Это был грузинский скульптор, несущий ответственность за героические статуи в новом ленинградском метро. Его “дикарство” проявлялось во внезапных диких заявлениях.
— Видишь вон того, в зеленом галстуке? — спрашивал он по-английски, указывая на человека в другом конце зала. — Жалкий трус. МВД. Хочет мне неприятностей.
Или:
— Мне на Западе нравится. Я когда был в Берлине, познакомился с Марлен Дитрих. Она в меня втюрилась.
Двое других, муж и жена, молчали, пока мисс Джонсон со скульптором не отправились танцевать. Тогда женщина, бледная как смерть брюнетка с монгольскими скулами и зелеными миндалевидными глазами, сказала мне:
— Какой отвратительный человечишко. Грязный какой. Грузин, конечно. Эти южане!
Она говорила по-английски с напускной изысканностью, с напряженной старательностью Лизы Дулиттл.
— Я мадам Нервицкая. Вы, конечно, знаете моего мужа, шансонье, — сказала она, представляя мне джентльмена вдвое старше ее, лет пятидесяти с гаком, когда-то красивого человека, со вздутым животом и обвисшим подбородком. Он был загримирован: пудра, карандаш для бровей, чуть-чуть румян.
Когда выяснилось, что я о нем никогда не слышал, жена его была поражена.
— Не знаете Нервицкого? Знаменитого шансонье?

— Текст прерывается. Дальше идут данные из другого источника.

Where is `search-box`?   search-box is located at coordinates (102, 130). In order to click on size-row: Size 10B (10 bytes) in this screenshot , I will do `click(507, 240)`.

Изумление ее было оправданно. В Советском Союзе Нервицкий — знаменитость, идеал юных девушек, которые умирают от его исполнения баллад. В двадцатые и тридцатые годы он жил в Париже, где пел в кабаре и имел некоторый успех. Когда с этим начались перебои, поехал в турне по притонам Дальнего Востока. Жена его, хотя и русского происхождения, родилась в Шанхае. Там она познакомилась с Нервицким и вышла за него замуж. В 1943 году они переехали в Москву, где она стала сниматься в кино, но без особого успеха.
— Вообще-то я художница. Но не собираюсь подольщаться к тем, от кого все зависит. А это необходимо, чтобы выставляться. И потом, когда разъезжаешь, очень трудно писать.

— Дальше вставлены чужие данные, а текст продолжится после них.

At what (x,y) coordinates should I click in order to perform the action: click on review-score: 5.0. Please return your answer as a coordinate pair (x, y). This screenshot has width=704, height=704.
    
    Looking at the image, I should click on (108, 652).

Нервицкий практически круглый год разъезжает по России с концертами. В данный момент у него была серия концертов в Ленинграде.

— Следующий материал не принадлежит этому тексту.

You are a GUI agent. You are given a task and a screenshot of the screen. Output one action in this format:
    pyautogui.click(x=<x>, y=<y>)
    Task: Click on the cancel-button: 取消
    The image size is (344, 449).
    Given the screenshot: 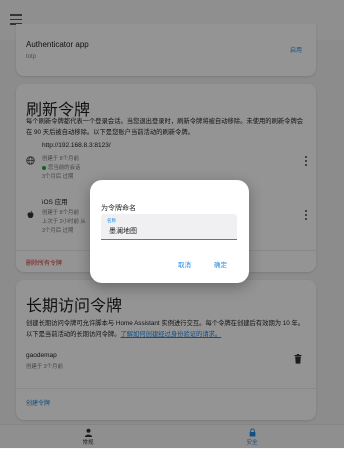 What is the action you would take?
    pyautogui.click(x=184, y=264)
    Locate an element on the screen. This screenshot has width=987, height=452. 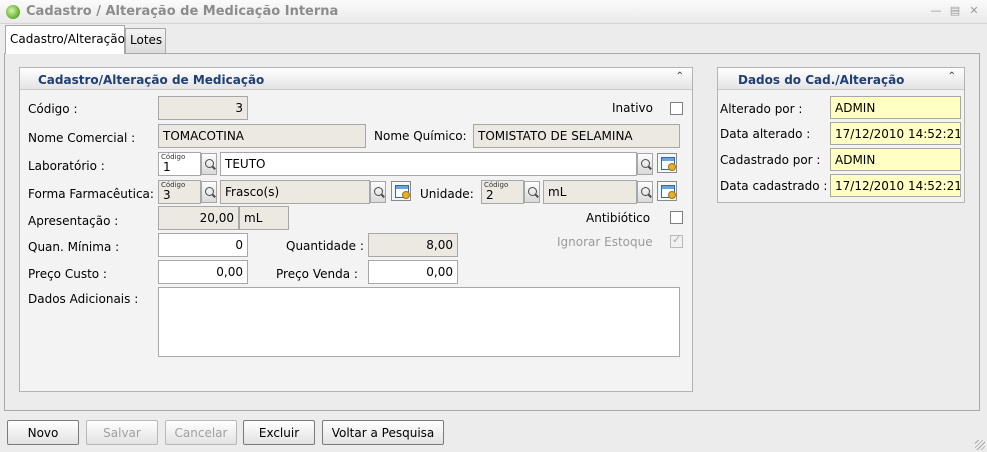
cadastrado-por-field: ADMIN is located at coordinates (896, 160).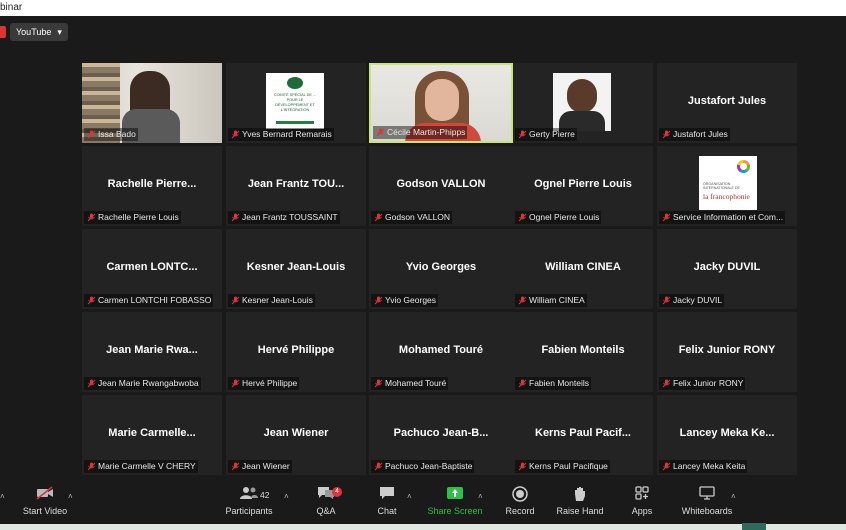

— У Нервицкого аншлаг больше, чем у негров, — сообщила его жена. — Мы идем к неграм на премьеру. — Она добавила, что это наверняка будет “восхитительно”, потому что “негры такие забавные, а здесь забавного мало”. — Работа, работа и все. Мы так устаем, что нам не до забав. Вам не кажется Ленинград абсолютно мертвым? Прекрасным трупом? А Москва! Москва не такая мертвая, зато какое уродство! — Она сморщила носик и содрогнулась. — Вы из Нью-Йорка, мы вам, наверное, кажемся ужасно убогими? Скажите правду. Я очень убого одета?